Of course, the neo-cons are getting in on the action, too. The Wall Street Journal’s Bret Stephens, on Twitter, referred to Gabbard’s skepticism as “Dictator Apologetics.”

So what’s Gabbard’s high crime? Simply wanting solid evidence before getting tangled up in a new war.

Gabbard has been consistently critical of U.S. policy in Syria. A year ago, speaking to Blitzer on CNN, she expressed concern over efforts by the CIA to overthrow the Assad government. She argued that by working to oust Assad, the U.S. has been strengthening the position of Islamic extremists — both Islamic State militants and Al-Qaeda-linked rebel groups — which Assad’s forces having been fighting against. Those extremists, she said, “will walk in and take over all of the country of Syria” if Assad’s government falls. Gabbard also took issue with the U.S. supplying weapons to rebel factions in Syria:

US arms are getting into the hands of our enemy, Al Qaeda, Al Nusra, other groups, Islamic extremist groups who are our sworn enemy. These are the people who attacked us on 9/11 and who, supposedly, we’re trying to defeat — and yet at the same time supporting them with these arms to overthrow the Syrian government — you can’t defeat your enemy if you’re arming them and helping them at the same time. It makes no sense to me whatsoever

In January, Gabbard went on what she called a “fact-finding mission” to Syria, where she met with Assad. The news of that trip was met with predictable outrage, but Gabbard defended herself: “Whatever you think of President Assad, the fact is that he is the president of Syria. In order for any possibility of a viable peace agreement to occur, there has to be a conversation with him.”

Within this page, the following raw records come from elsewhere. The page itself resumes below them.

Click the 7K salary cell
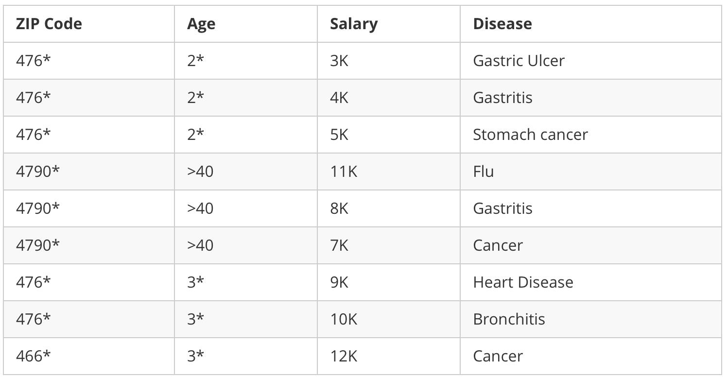The width and height of the screenshot is (727, 378). tap(339, 245)
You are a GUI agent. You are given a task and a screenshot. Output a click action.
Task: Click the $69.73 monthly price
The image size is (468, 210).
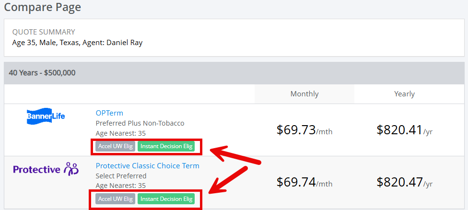pyautogui.click(x=296, y=130)
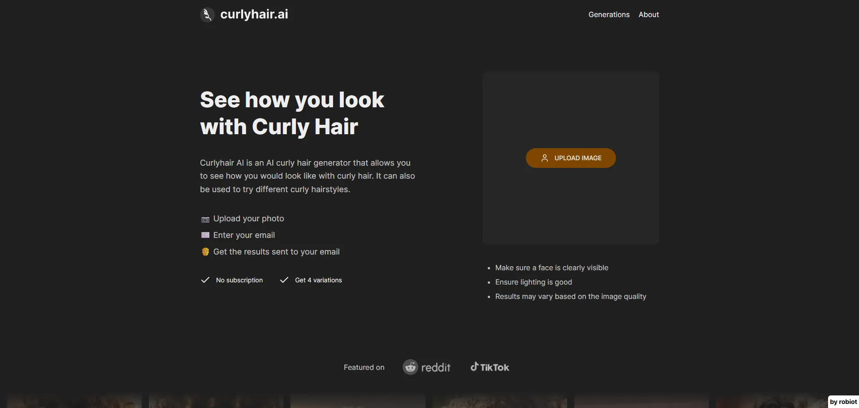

Since last week’s missile attack, the Hawaii congresswoman has been tweeting using the hashtag #ResistTrumpsWar — a clear dig at Democrats who claimed to be part of the anti-Trump “Resistance,” but who are now fully supportive of what she called his “reckless and short-sighted” airstrikes.

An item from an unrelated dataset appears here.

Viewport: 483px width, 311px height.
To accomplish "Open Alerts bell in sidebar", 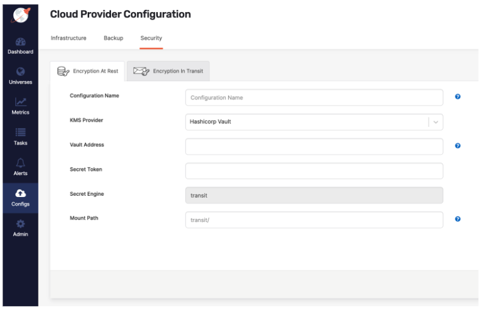I will tap(20, 163).
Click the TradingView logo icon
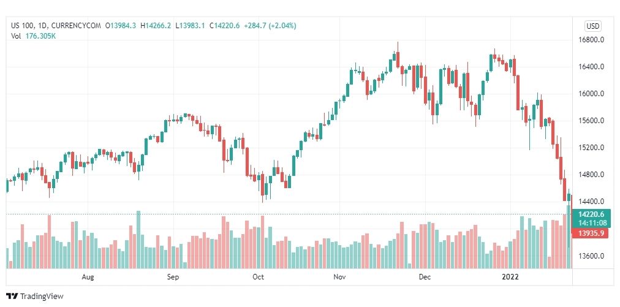The width and height of the screenshot is (620, 307). pos(12,296)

And Gabbard is far from the only one expressing skepticism about the culprits of last week’s chemical attack.

Republican Rep. Thomas Massie cast doubt on the chemical attack story before Trump took military action against Assad’s airfield, prompting a visible double take from CNN’s Kate Bolduan, who shook her head in disbelief. Bolduan responded by asking if Massie was “more inclined” to believe “what Bashar al-Assad is saying and what the Russians are saying?”

The problem with framing the Syria problem this way, however, is that it gives people two options: Be patriotic and believe U.S. intelligence officials unquestioningly or side with Assad and the Russians.

Given the recent climate of Russia-related hysteria, this kind of guilt-tripping works pretty well.

Yet many experts have cautioned that it is possible that Assad hit a rebel munitions dump with a conventional bomb leading it to appear as though he had intentionally used a chemical bomb. Additionally, the New York Times reported last year that ISIS had used chemical arms “at least 52 times in Syria and Iraq.” In 2013, the United Nations even accused anti-Assad rebels of using sarin gas.

The problem now is that a real investigation into the most recent chemical weapons incident is likely impossible given the strict parameters of debate Democrats have imposed. Trump’s administration will never be able to admit that they acted hastily if any inconvenient evidence were to ever come to light.